Nine Barriers That Stop You From Getting More Business Online

toll booth barrier image

1. Requiring a login or a particular blog account to comment

Slowing people down only frustrates them. Make comments and contacts easy.

2. Advance “Payment”

Requiring (an email address or a sign up) before a visitor can watch your demo, check out your reel, or see your designs

3. Broken links

Nobody can interact with your site or buy your products if they can’t find them. Here’s a free tool to check your Web site.

4. Flash intros

These irritate people more than I can say; you’re forced to watch something with no way out. Auto play and sound is even worse. Just say no.

5. Asking for Twitter followers upfront

Establish trust first.  Let people get to know you (and your great content) before you ask them to follow you.

6. Contact forms with lots of fields

The more information you ask for (name, address, phone, state, city, country, zip, blood type…OK, I’m kidding about that last one), the less likely people are to fill out your form.  Keep it to a minimum.

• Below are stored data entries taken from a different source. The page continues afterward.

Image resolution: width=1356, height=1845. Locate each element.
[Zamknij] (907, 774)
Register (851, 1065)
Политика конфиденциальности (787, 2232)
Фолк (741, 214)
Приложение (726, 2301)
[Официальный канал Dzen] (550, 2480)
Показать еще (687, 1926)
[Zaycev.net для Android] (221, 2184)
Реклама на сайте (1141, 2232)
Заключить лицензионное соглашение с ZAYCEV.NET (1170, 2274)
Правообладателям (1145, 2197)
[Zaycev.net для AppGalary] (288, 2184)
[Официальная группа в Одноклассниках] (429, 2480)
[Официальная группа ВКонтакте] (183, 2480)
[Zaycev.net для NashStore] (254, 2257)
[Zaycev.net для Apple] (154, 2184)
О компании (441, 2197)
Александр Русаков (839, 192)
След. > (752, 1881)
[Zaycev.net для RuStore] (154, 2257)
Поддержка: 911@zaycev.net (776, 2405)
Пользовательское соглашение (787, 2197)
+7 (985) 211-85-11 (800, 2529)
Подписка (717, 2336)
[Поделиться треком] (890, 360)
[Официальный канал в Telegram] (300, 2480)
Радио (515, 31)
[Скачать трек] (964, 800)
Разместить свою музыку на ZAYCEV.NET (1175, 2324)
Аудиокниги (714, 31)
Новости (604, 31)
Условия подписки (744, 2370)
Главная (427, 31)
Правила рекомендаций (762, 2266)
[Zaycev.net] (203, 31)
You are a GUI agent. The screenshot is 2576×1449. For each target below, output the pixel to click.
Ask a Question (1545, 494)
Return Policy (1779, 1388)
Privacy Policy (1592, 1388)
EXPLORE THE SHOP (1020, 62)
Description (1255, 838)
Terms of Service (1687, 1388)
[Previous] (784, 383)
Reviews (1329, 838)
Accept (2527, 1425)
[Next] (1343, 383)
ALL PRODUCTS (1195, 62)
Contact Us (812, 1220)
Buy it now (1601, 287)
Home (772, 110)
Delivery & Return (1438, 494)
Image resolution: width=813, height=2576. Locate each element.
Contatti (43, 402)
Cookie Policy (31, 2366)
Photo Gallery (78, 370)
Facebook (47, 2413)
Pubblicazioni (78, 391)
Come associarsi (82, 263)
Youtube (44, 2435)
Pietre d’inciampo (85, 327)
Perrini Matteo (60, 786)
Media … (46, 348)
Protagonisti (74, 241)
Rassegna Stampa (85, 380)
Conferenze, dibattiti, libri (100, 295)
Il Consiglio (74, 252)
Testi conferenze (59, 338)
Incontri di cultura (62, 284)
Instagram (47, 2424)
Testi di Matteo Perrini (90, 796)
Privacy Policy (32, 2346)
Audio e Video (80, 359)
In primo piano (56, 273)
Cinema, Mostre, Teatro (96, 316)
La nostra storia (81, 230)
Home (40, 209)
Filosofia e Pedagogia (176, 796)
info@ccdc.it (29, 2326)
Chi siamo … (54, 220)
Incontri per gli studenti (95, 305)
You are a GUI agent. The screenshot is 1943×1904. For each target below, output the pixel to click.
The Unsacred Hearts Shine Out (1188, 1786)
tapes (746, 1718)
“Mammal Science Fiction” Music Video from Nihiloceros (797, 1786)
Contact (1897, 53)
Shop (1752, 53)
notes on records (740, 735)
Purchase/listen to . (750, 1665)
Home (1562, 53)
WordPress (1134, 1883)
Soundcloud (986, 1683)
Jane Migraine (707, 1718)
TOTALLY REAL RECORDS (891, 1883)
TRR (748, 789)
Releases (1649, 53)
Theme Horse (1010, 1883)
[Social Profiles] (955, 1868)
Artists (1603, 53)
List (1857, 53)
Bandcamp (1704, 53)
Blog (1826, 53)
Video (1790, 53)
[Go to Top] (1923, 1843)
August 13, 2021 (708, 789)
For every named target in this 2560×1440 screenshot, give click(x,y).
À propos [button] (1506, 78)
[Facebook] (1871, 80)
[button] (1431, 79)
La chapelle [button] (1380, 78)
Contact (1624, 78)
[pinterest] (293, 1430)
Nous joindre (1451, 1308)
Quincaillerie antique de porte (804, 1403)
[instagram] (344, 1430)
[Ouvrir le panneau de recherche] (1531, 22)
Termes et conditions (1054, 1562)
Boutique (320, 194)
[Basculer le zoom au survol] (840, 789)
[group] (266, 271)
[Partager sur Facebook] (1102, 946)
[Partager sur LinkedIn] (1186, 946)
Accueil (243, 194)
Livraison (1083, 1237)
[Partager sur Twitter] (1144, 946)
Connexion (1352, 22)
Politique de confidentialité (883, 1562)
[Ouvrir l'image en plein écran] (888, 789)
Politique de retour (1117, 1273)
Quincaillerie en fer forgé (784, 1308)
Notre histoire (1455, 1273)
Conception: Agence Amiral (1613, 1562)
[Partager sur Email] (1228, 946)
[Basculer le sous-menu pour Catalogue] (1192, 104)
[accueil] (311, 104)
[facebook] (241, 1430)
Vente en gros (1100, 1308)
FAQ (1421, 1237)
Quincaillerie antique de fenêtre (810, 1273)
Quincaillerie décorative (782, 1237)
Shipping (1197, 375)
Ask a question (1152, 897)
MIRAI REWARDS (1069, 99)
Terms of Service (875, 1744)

7. Leaping before you look

Habitat UK jumped into Twitter and began their tweets with popular hashtags (alert symbols meant to help people follow conversations on a particular topic on Twitter) that had nothing to do with furniture.

8. Talking camera, design, or web geek instead of English.

Your customers don’t care about your cool tools. They care about what those cool tools can do (holes, not drills).

9. Too much information

I was recently asked to review a site that had 45 links on the left-hand menu and another 37 on the right. My head was spinning. Keep it simple. If you’ve got lots of links, put them under pop-out sub-menus.